- USTC decreases to 7.1 billion, reflecting circulation figures with no significant changes.
- Terra Luna community observes trading activity, with USTC volume increasing by 118%.
For the Terra Luna Classic (LUNC) ecosystem, 1.85 billion USTC and 222 million LUNC tokens were recently reclassified within the Luna Foundation Guard’s holdings, causing an immediate price surge in both cryptocurrencies. This adjustment, which saw these tokens removed from the previously reported circulating supply, led to a notable increase in their market value.
The adjustment involved tokens that had been inactive for nearly two years in the Luna Foundation Guard’s wallet address. With this change, the circulating supply of USTC has decreased to 7.1 billion. Cryptocurrency assets such as those held by teams, foundations, treasuries, or in escrow are not typically considered part of the circulating supply.
This classification is based on the criteria that assets which are locked (either by smart contracts or legal contracts), allocated to insiders, or unavailable on the public market do not count towards the circulating supply, according to standards set by CoinMarketCap.
Following the announcement, the price of LUNC jumped over 10%, and USTC rose by 18% within a few hours. However, these gains were short-lived as prices began to normalize once the community digested the news. The initial surge was largely driven by perceived scarcity as the supply was thought to have decreased significantly.

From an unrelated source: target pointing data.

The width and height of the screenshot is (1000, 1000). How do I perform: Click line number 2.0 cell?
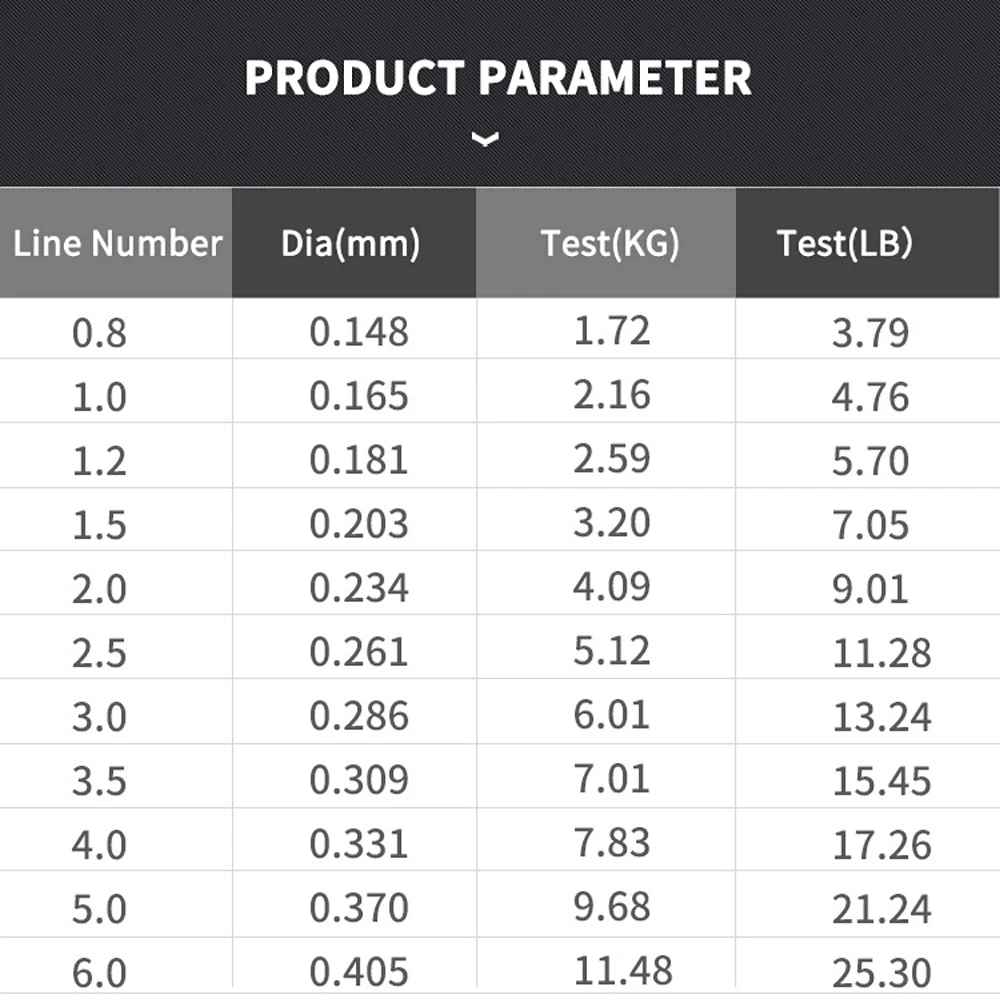[99, 589]
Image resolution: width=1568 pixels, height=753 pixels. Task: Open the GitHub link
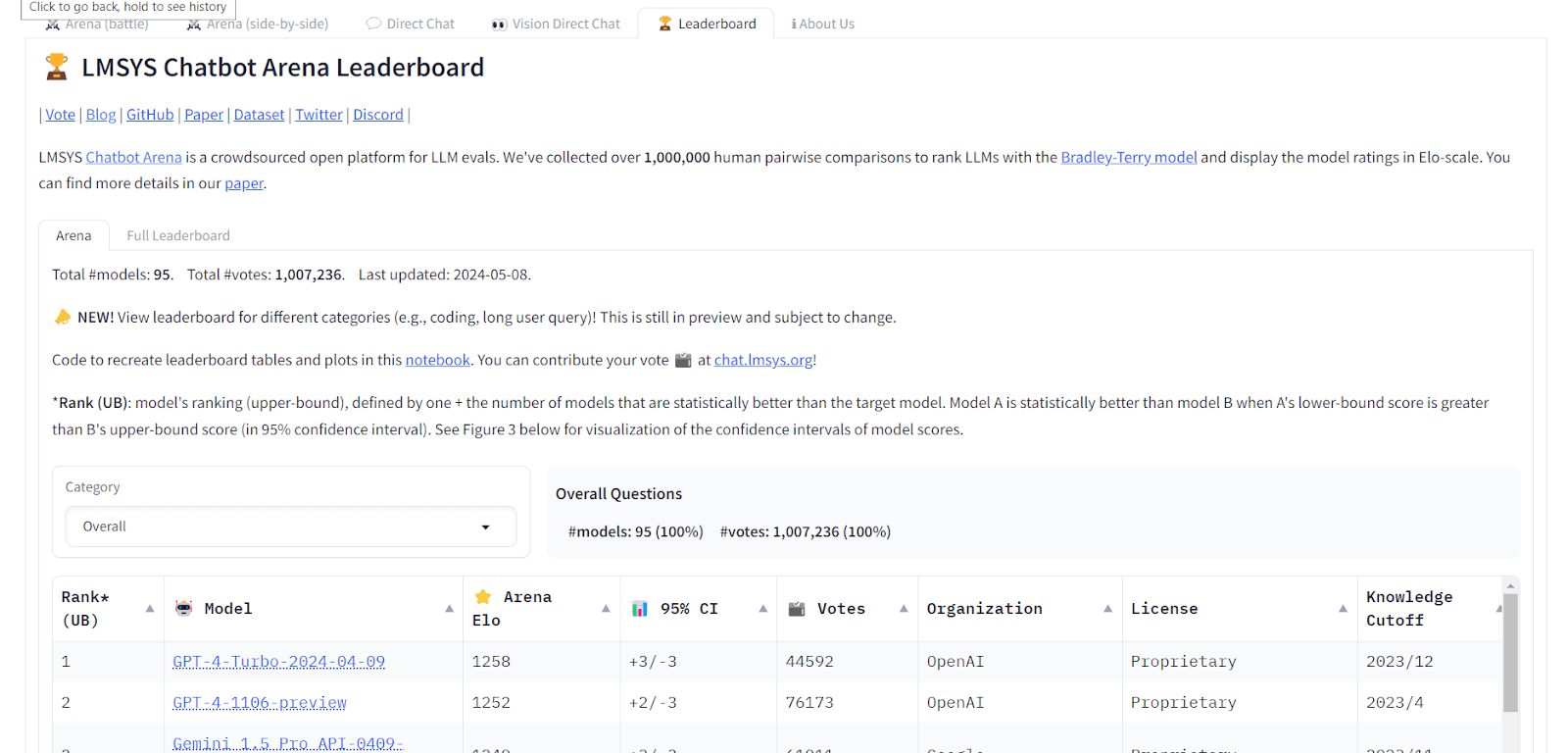150,115
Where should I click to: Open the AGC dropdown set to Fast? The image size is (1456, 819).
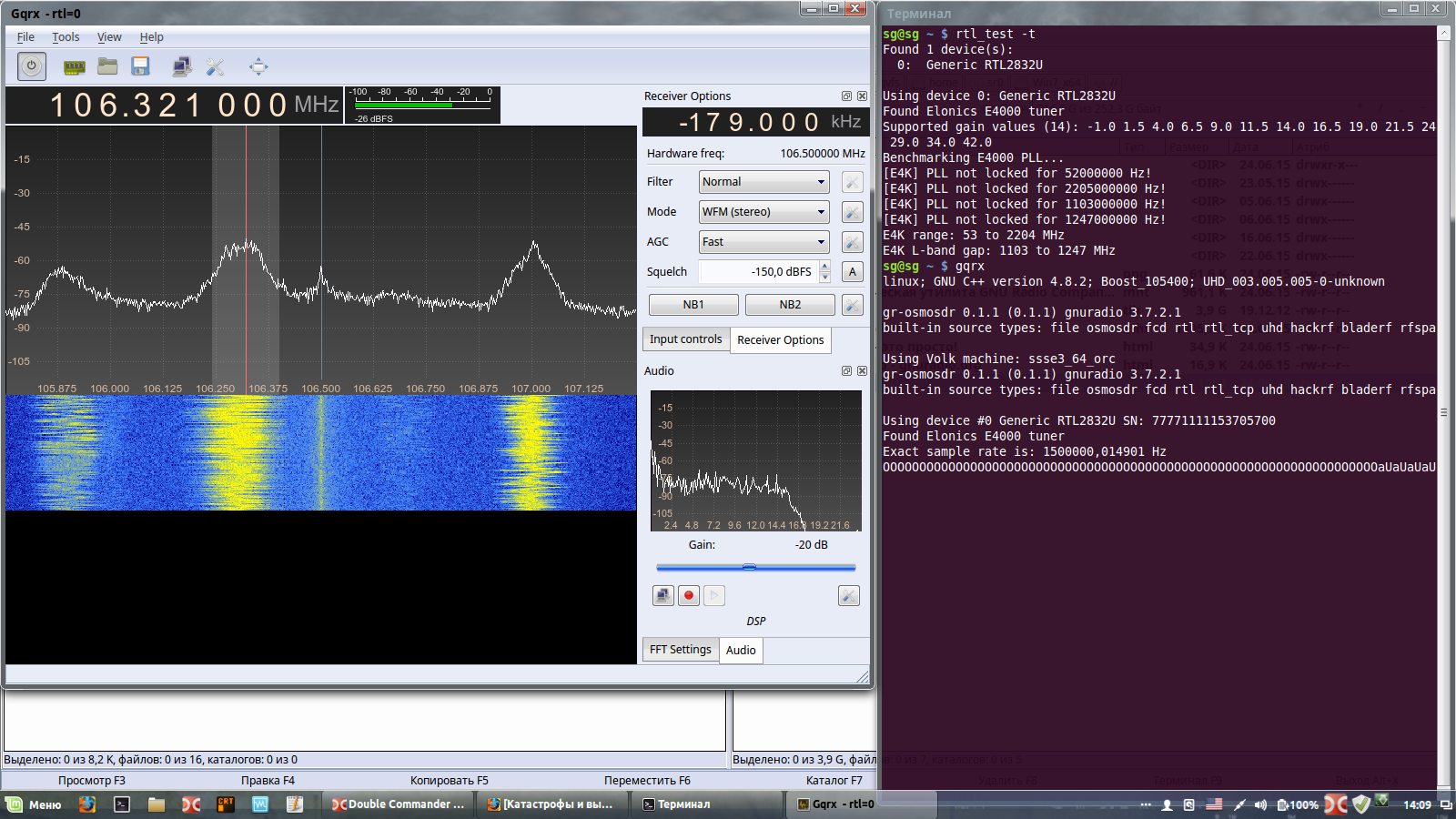click(x=763, y=242)
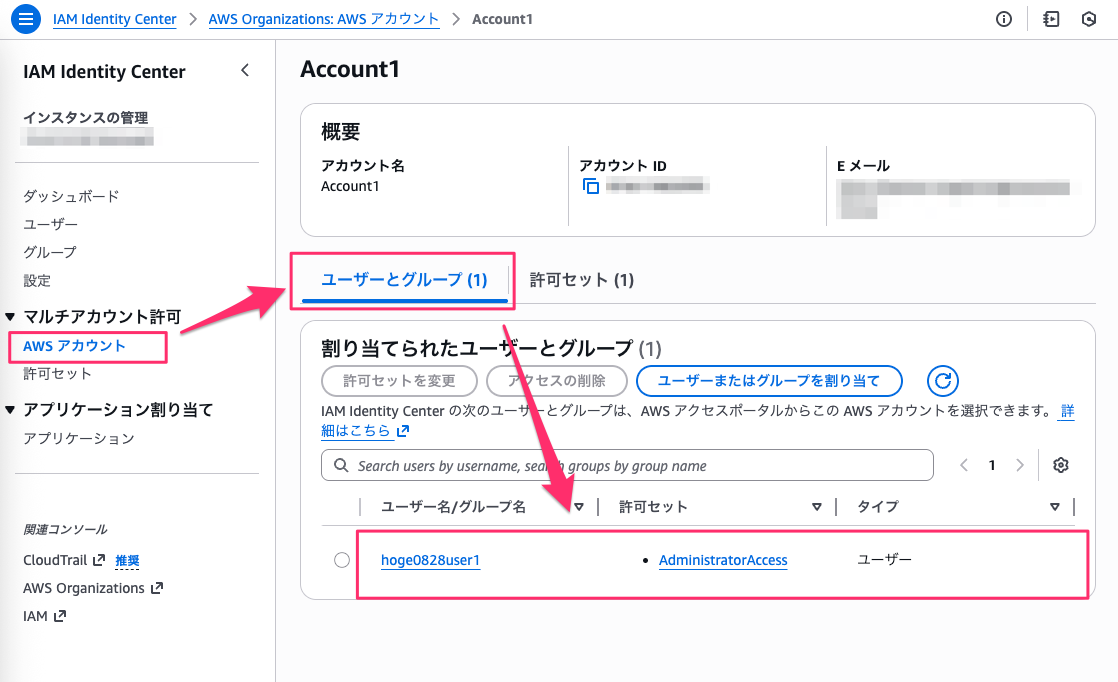Viewport: 1118px width, 682px height.
Task: Select the hoge0828user1 radio button
Action: [x=342, y=560]
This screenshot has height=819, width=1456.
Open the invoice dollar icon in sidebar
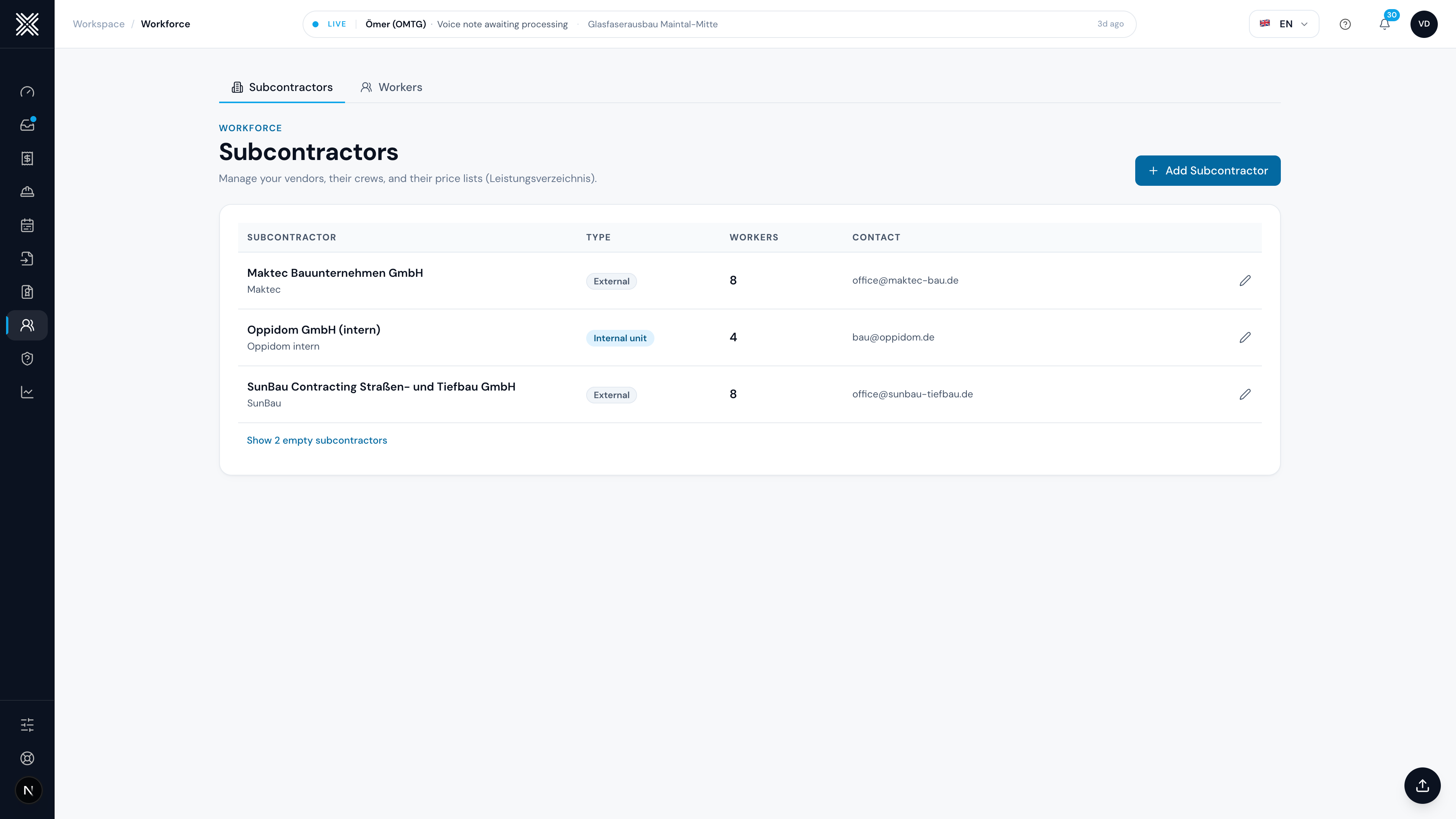coord(27,158)
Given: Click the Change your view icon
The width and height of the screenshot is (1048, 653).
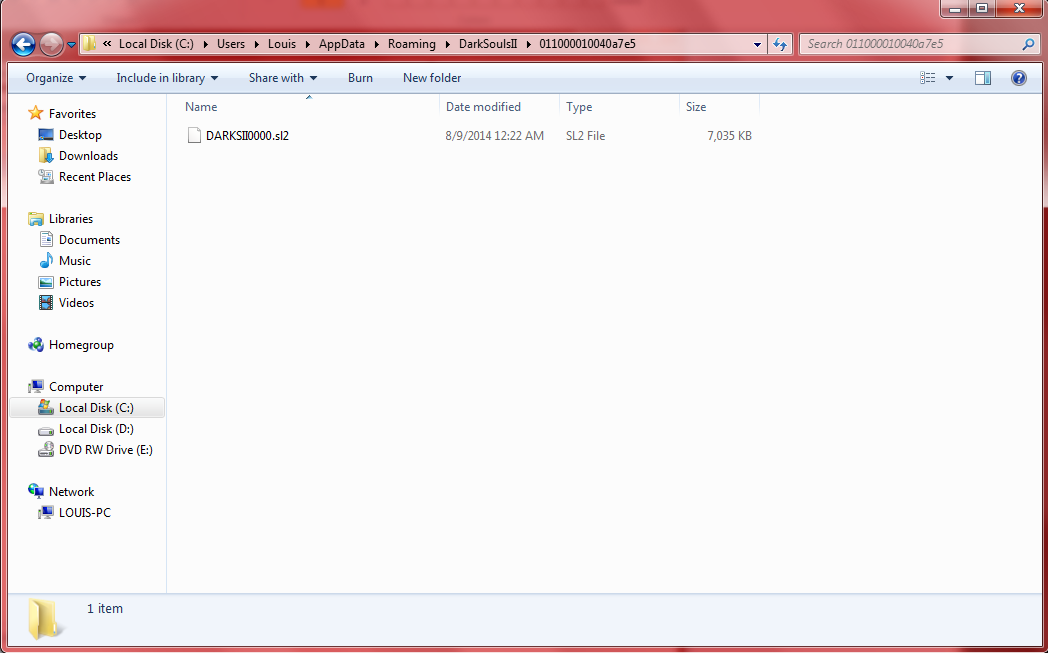Looking at the screenshot, I should [x=928, y=78].
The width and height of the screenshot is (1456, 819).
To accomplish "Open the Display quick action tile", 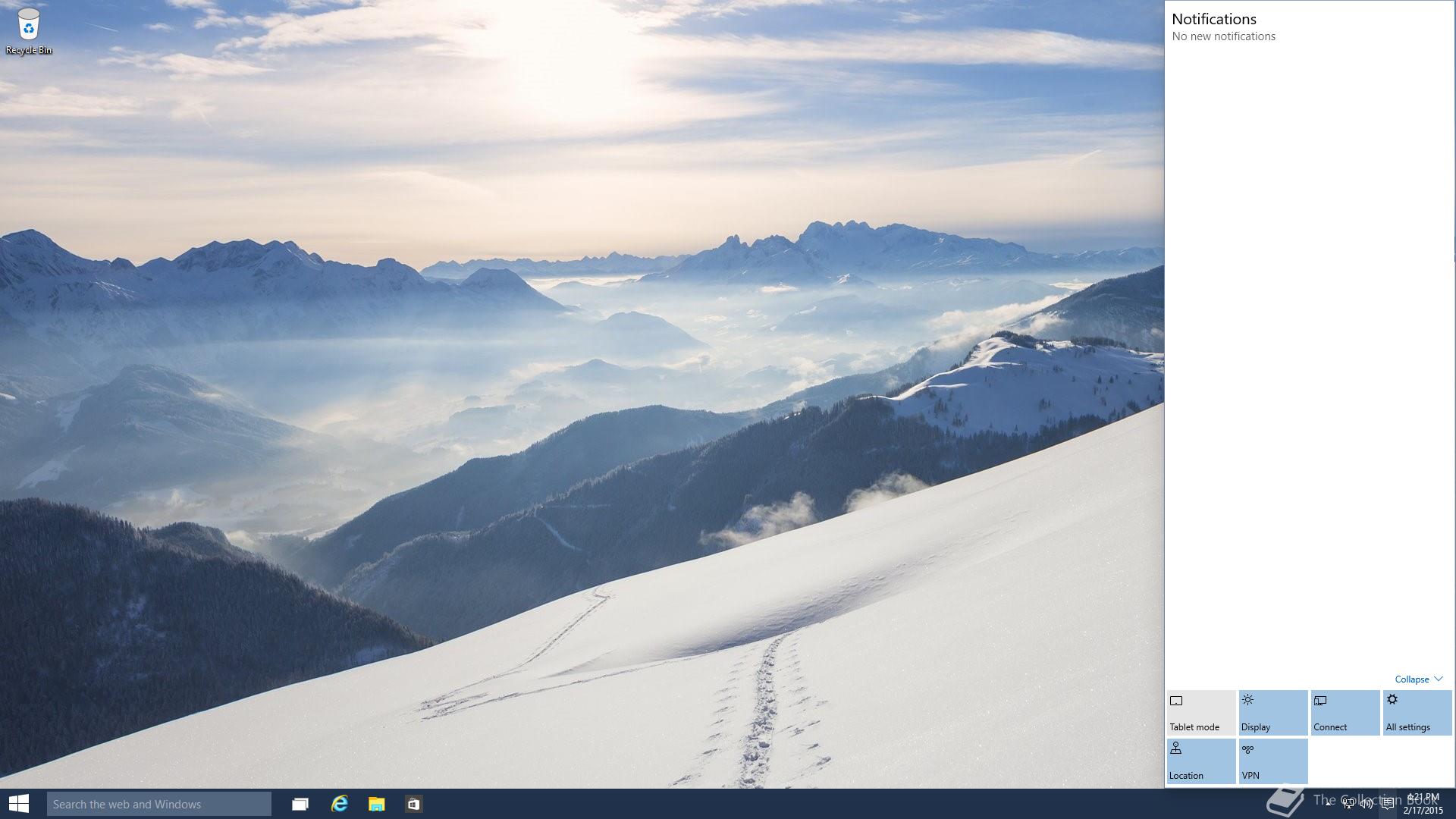I will coord(1272,713).

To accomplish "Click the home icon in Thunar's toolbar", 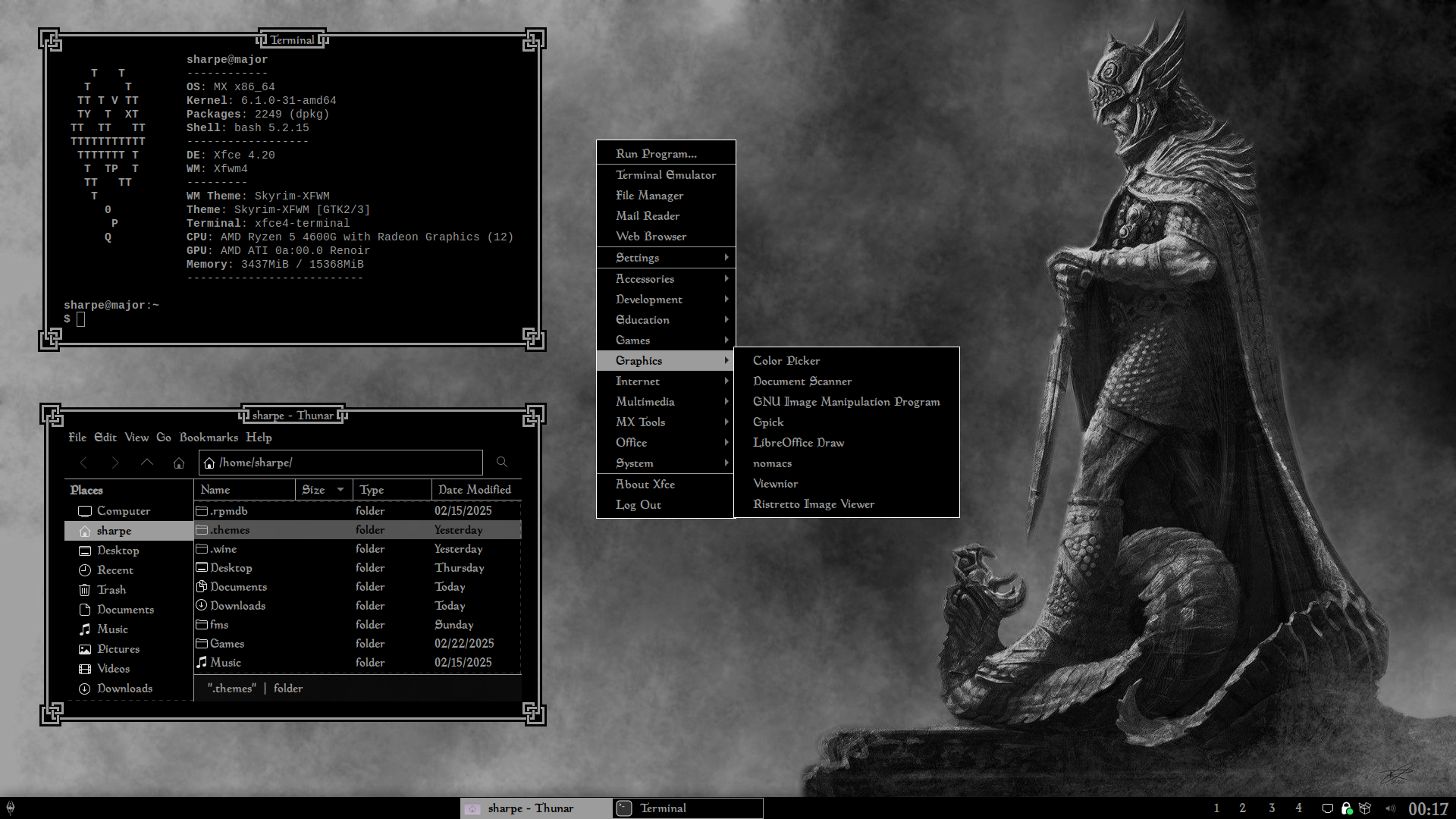I will [x=179, y=463].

Despite the pullback, LUNC’s price is currently up by 4% over the last 24 hours, trading at $0.0001062, with its 24-hour trading range between $0.0001020 and $0.0001129.
Meanwhile, USTC has seen a 7% increase over the same period, now trading at $0.0235, with its 24-hour price fluctuation ranging from $0.0215 to $0.0251. Additionally, trading volumes for both tokens have spiked, with USTC experiencing a 118% increase in activity.
This recalibration of supply figures for LUNC and USTC underscores the complexities of managing and reporting cryptocurrency assets. While the Terra Luna Classic community had initially hoped for a permanent reduction in supply through a burn of the tokens in the LFG wallet, the adjustment was merely an alignment to accurately reflect these assets’ status as non-circulating.
This event highlights the sensitivity of crypto asset prices to supply changes and the importance of clear communication from managing foundations regarding the status of held tokens.